The Current Conditions Index also rose in October but by a smaller amount. With a reading of 95, the Current Conditions Index confirmed that farmers think economic conditions this year are worse than last year and weaker than during the barometer’s base period of 2015-2016, which was in the early days of a multi-year downturn in the U.S. farm economy. Producers this month expressed some optimism that economic conditions will improve and not precipitate an extended downturn in the farm economy. The October barometer survey took place from October 14-18, 2024.

The overall improvement in farmer sentiment is better understood by examining responses to the individual questions used to generate the barometer. Much of the sentiment improvement was attributable to producers possessing a less pessimistic view of the U.S. agricultural economy. For example, the percentage of producers who expect bad times for the U.S. agricultural economy in the upcoming year declined from 73 percent of respondents in September to 53 percent in October.
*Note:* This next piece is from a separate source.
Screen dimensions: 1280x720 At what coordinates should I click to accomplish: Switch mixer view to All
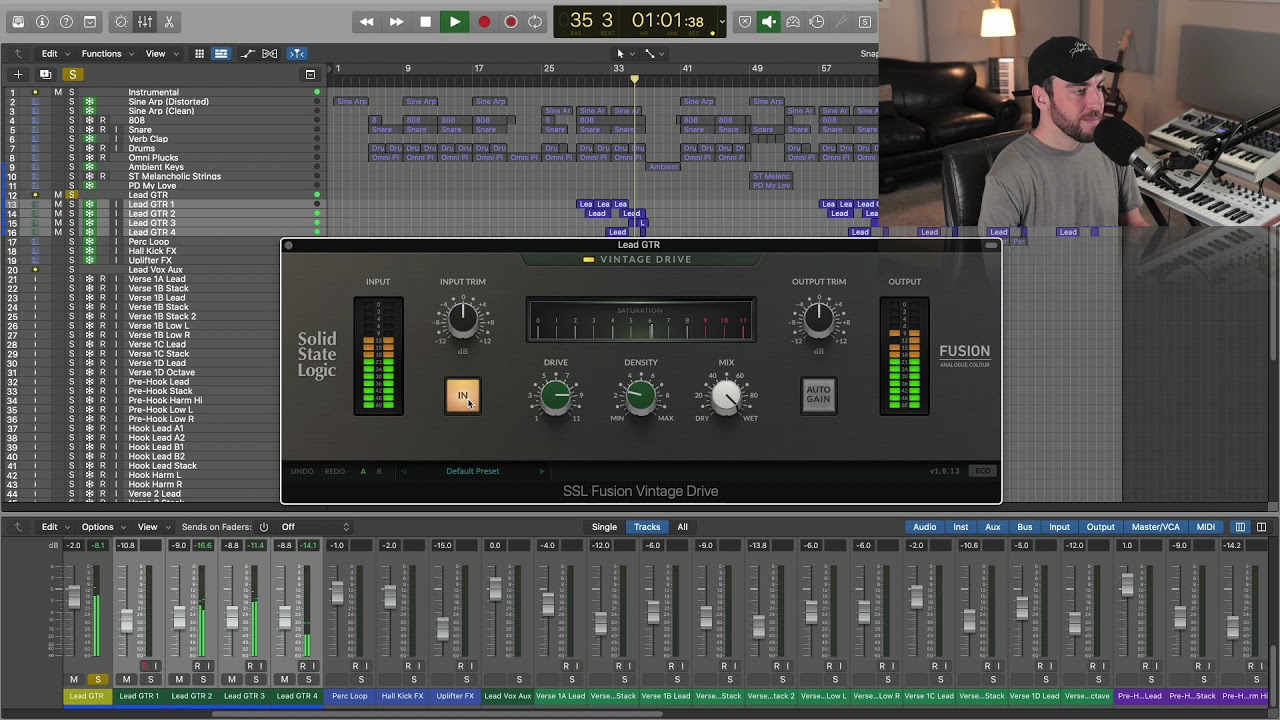[682, 527]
evening-cotton-harvest-texas-usda
Cotton harvest extends into the evening at Ernie Schirmer Farms in Batesville, Texas. (Image by USDA)

Similarly, the percentage of producers who expect bad times for U.S. agriculture in the next 5 years fell from 48 percent to 33 percent. Looking at a related question, fewer producers this month said they expect their farm’s financial condition to worsen over the next 12 months, with just 23 percent looking for conditions to worsen compared to 38% who felt that way in September.
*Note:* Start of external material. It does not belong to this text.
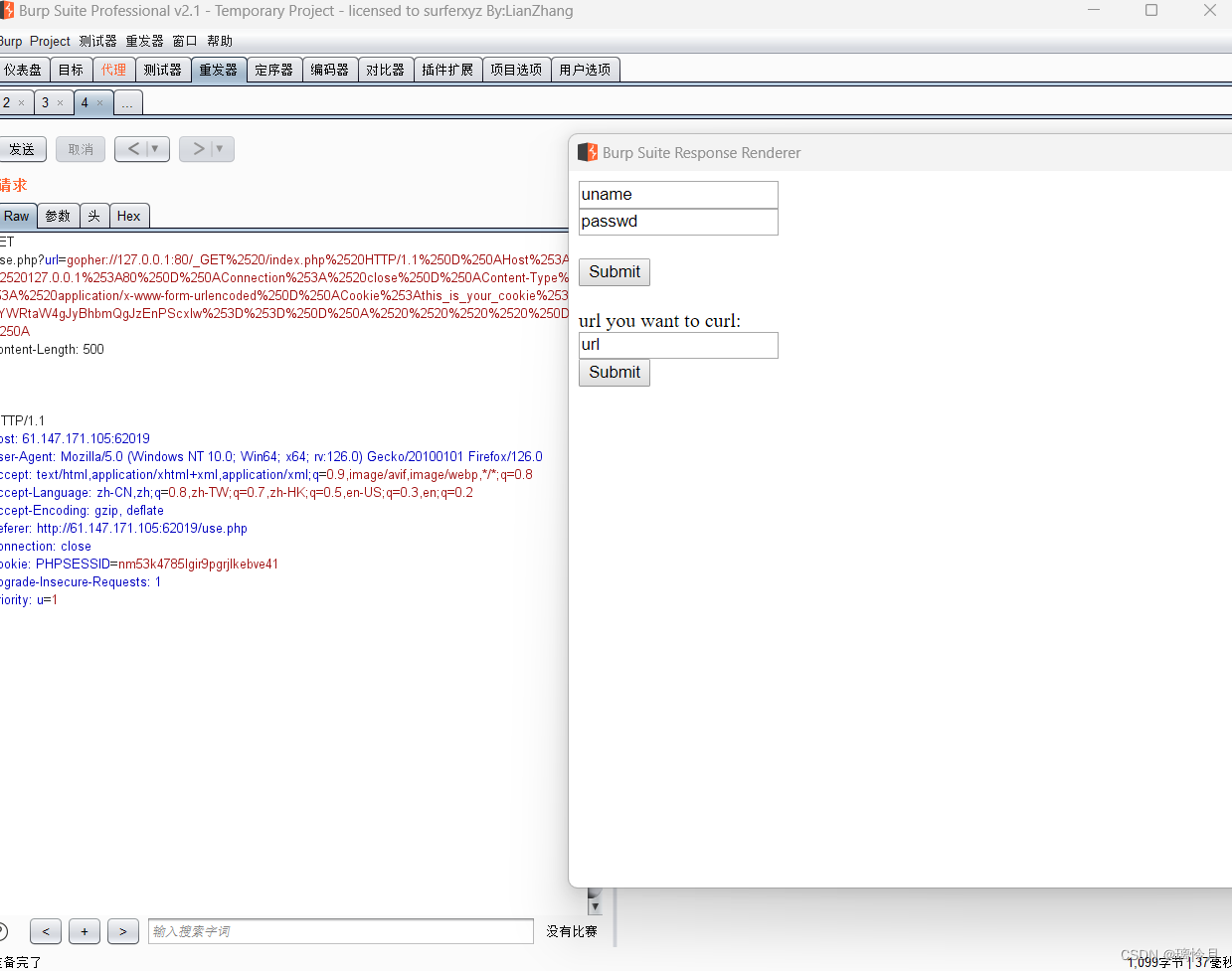The height and width of the screenshot is (971, 1232).
Task: Click the scrollbar down arrow beside the request pane
Action: tap(594, 905)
Despite the improvement in the main barometer indices, it’s clear producers’ financial situation deteriorated in 2024. For example, over half of the October respondents said their farm’s financial condition was worse than a year earlier. That was lower than reported in September but matches the response to this question in August.

The last question on each month’s survey provides respondents with an open-ended question asking them to share what’s on their minds.  Unsurprisingly, politics was mentioned quite often, with the elections looming just a few weeks into the future. Perhaps more importantly, it’s clear that many producers were thinking about possible policy shifts that could impact their farms and the agricultural economy.

Mentions of regulation, environment, and taxes were featured prominently, along with concerns about prices. When asked explicitly about their biggest concerns for the upcoming year, producers still point to higher input costs and lower output prices as their biggest concerns. The trend of fewer producers citing interest rates as a top concern continued this month. Just 15 percent of producers, down from as much as 26 percent of producers in late 2023, chose interest rates as one of their biggest concerns in October.

One of the biggest surprises arising from this month’s survey was the increase in the Farm Financial Performance Index. The index is based upon a question that says, “As of today, do you expect your farm’s financial performance in the next 12 months to be better than, worse than, or about the same as in the past 12 months.”

The October reading of 90 jumped 22 points above September’s and was just 2 points lower than a year earlier. High fall crop yields and a stress-free fall harvest season in the Corn Belt and Plains states likely contributed to the index’s rise. However, those two factors alone don’t account for the index’s sharp rise. The index’s improvement provides another indication that farmers’ optimism about the future shifted in October, leading to an expectation of better financial performance in 2025 than in 2024.

Image by Jakub Krechowicz, Shutterstock

Coincident with the rise in the financial index was a modest improvement in the Farm Capital Investment Index,which, at 42, was 7 points higher than in September, another signal that producers in October might be viewing 2024’s weak income prospects as transitory.

The Short-Term Farmland Value Expectations Index tends to be correlated with financial performance expectations, and that was the case this month, with the index climbing up to 120, 25 points above the September reading.

The long-term index also rose, improving to 159 versus 147 a month earlier. Once again, the rise in both farmland value expectation indices suggests that producers retain some optimism about the agricultural economy’s future strength, which, in turn, could support farmland values.